Manaus/AM - Depois de quase dois meses da morte do indígena Tanaru, “o homem do buraco”, o último sobrevivente da etnia em Rondônia, a Coordenação das Organizações Indígenas da Amazônia Brasileira (Coiab) acionou o Ministério Público Federal (MPF) contra o atual presidente da Fundação Nacional do Índio (Funai), pela falta de definição sobre a data, o local e o sepultamento do mesmo.
Para e entidade, a situação é grave e exige atuação enérgica da Funai, que tem como missão constitucional a defesa dos povos indígenas.
O corpo do indígena foi encontrado no último da 23 de agosto, durante uma operação de patrulha na Terra Indígena Tanaru, no estado de Rondônia, na fronteira com a Bolívia.

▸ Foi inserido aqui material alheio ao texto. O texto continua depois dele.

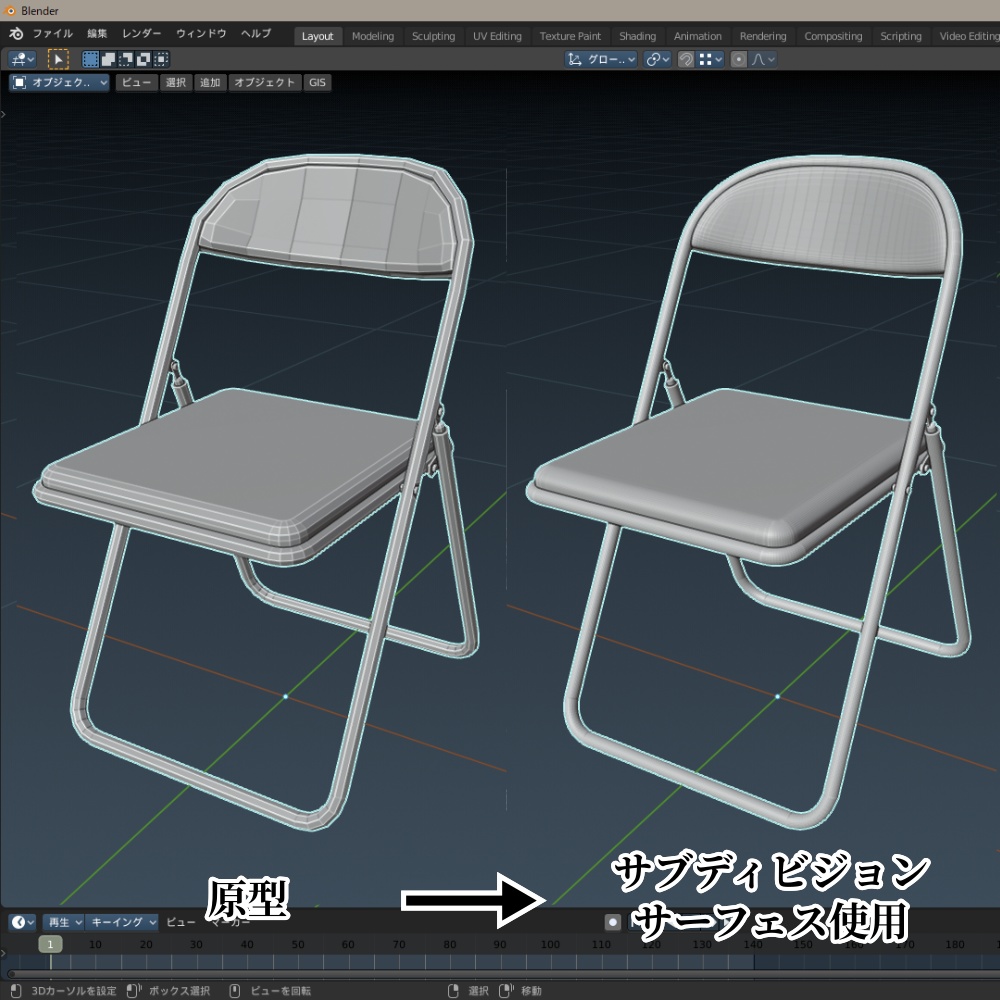Choose the Subtract select mode icon
The width and height of the screenshot is (1000, 1000).
point(124,58)
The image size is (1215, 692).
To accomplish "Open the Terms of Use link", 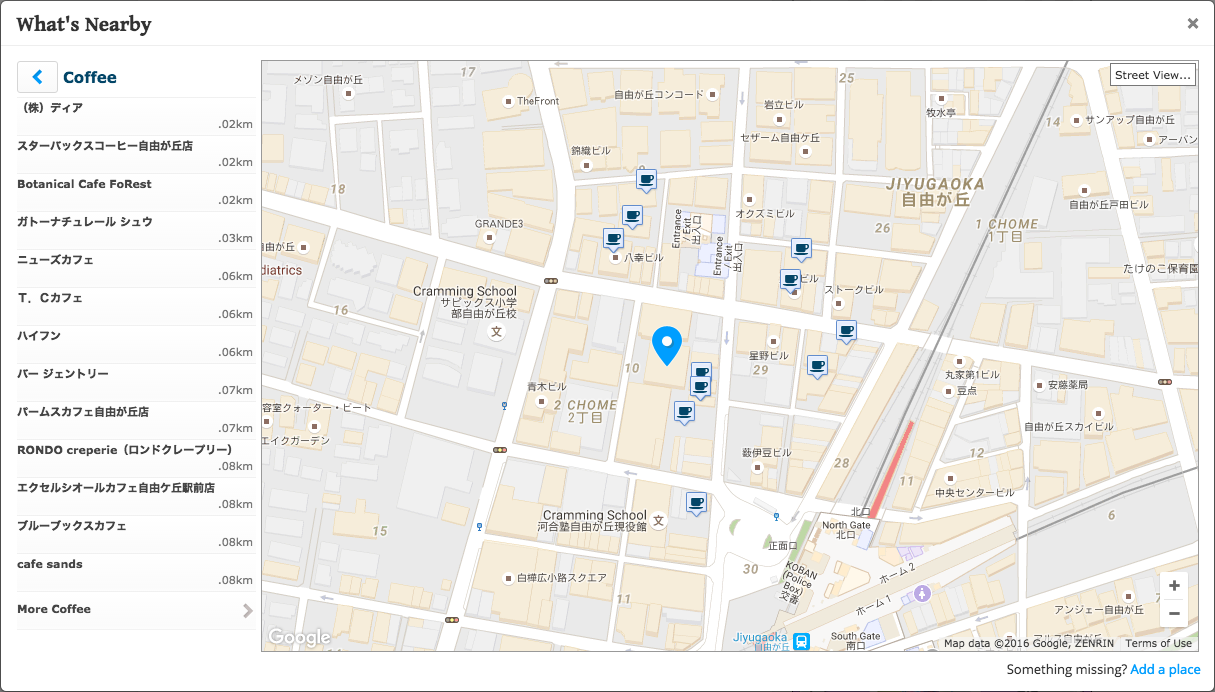I will tap(1159, 643).
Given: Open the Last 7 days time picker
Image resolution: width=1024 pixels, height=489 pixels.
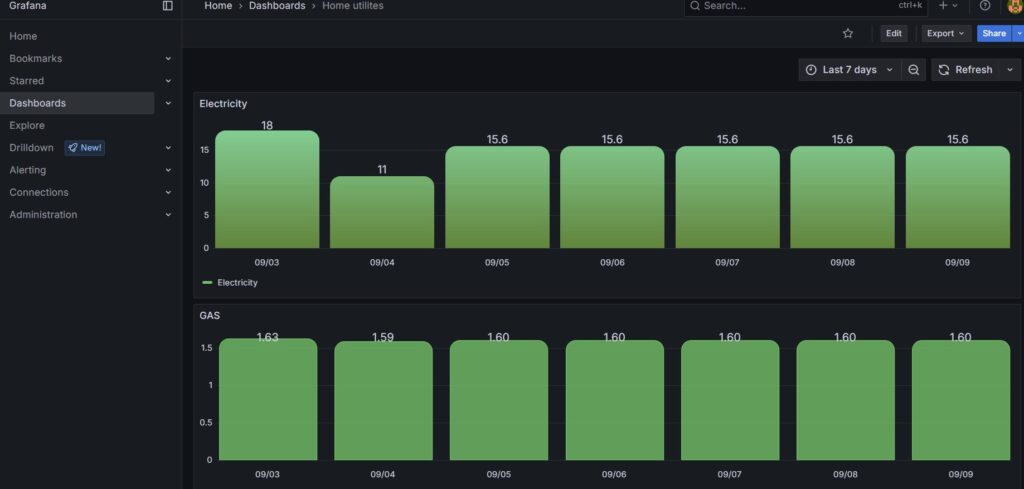Looking at the screenshot, I should (849, 70).
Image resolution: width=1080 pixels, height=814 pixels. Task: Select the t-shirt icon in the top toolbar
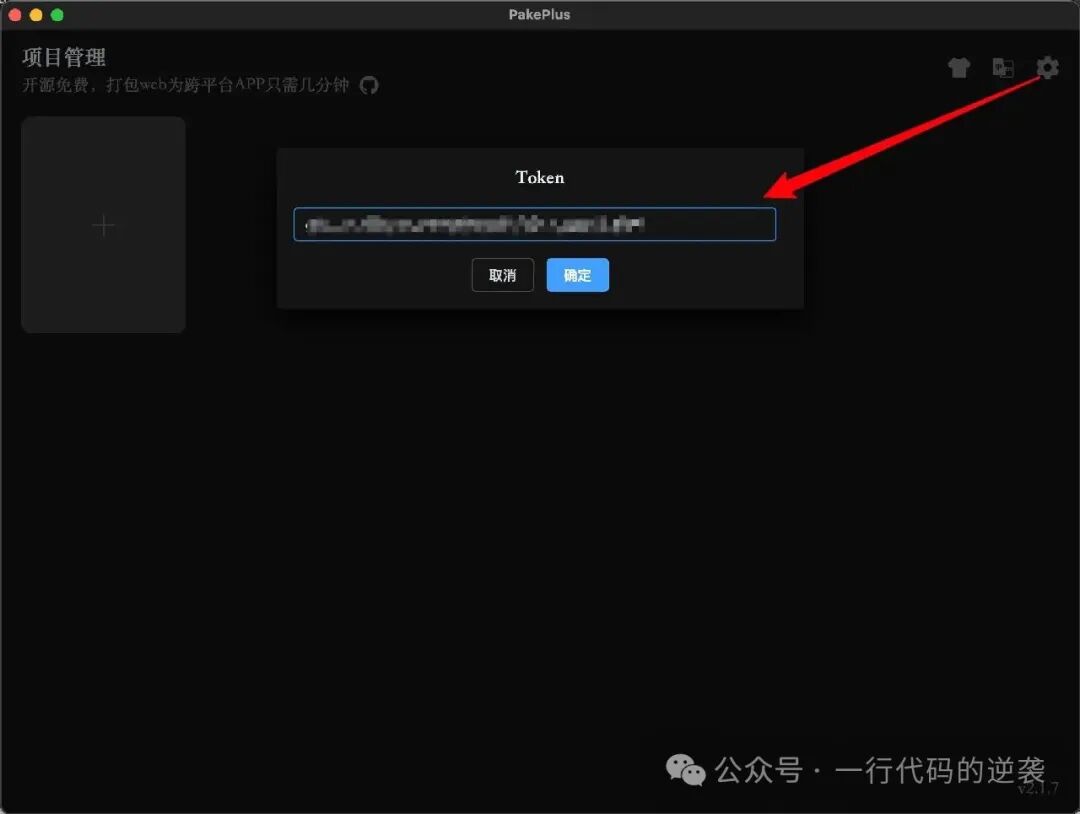point(959,68)
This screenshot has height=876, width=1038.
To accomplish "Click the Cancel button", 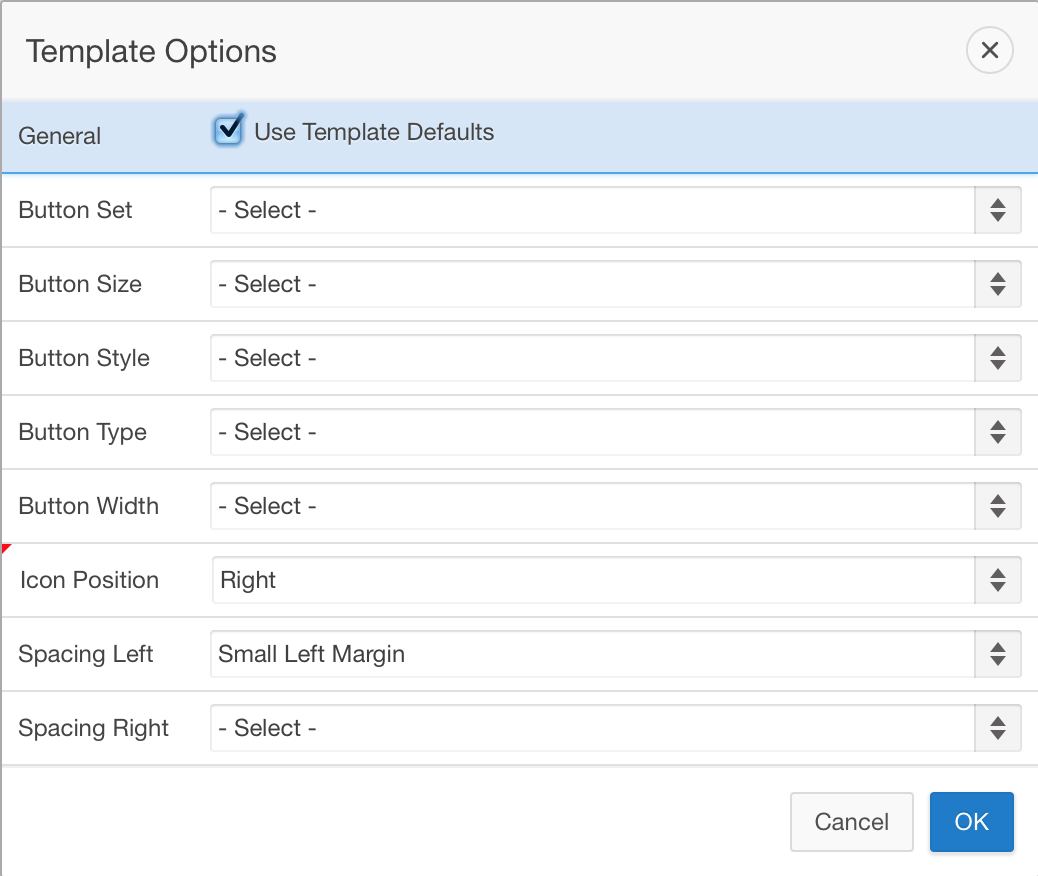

A notícia ganhou manchetes em jornais na Europa e nas Américas, relatando que o “Homem do Buraco”, levou com ele a história do povo Tanaru, marcando o primeiro desaparecimento registrado de uma tribo isolada no Brasil.
A mídia estrangeira relacionou a morte do último Tanaru à política anti-indigenista do governo Bolsonaro. O texto do New York Times diz que “foi um triste marco para um país que nos últimos anos viu as proteções para grupos indígenas enfraquecidas e minadas por um governo que priorizou o desenvolvimento da Amazônia em detrimento da conservação”.
A Funai relatou evidências de pelo menos 114 grupos isolados no Brasil, mas a existência de apenas 28 foi confirmada. Como resultado, as 86 tribos restantes não se beneficiam de nenhuma proteção governamental, alerta ainda o texto.
Agora, a Coiab requer a instauração de um inquérito civil em desfavor do agente público Marcelo Augusto Xavier, presidente da Funai, com o objetivo de investigar possíveis crimes praticados no âmbito da administração pública, especialmente na demora no sepultamento do indígena Tanaru ou “Índio do Buraco”.
Para a Coiab e suas organizações, respeitar o território protegido pelo indígena Tanaru é respeitar os artigos 231 e 232 da constituição federal, reconhecer os costumes e tradições, incluir a riqueza plural dos ancestrais que habitam e permanecem nos territórios indígenas, principalmente do povo do “índio do buraco”.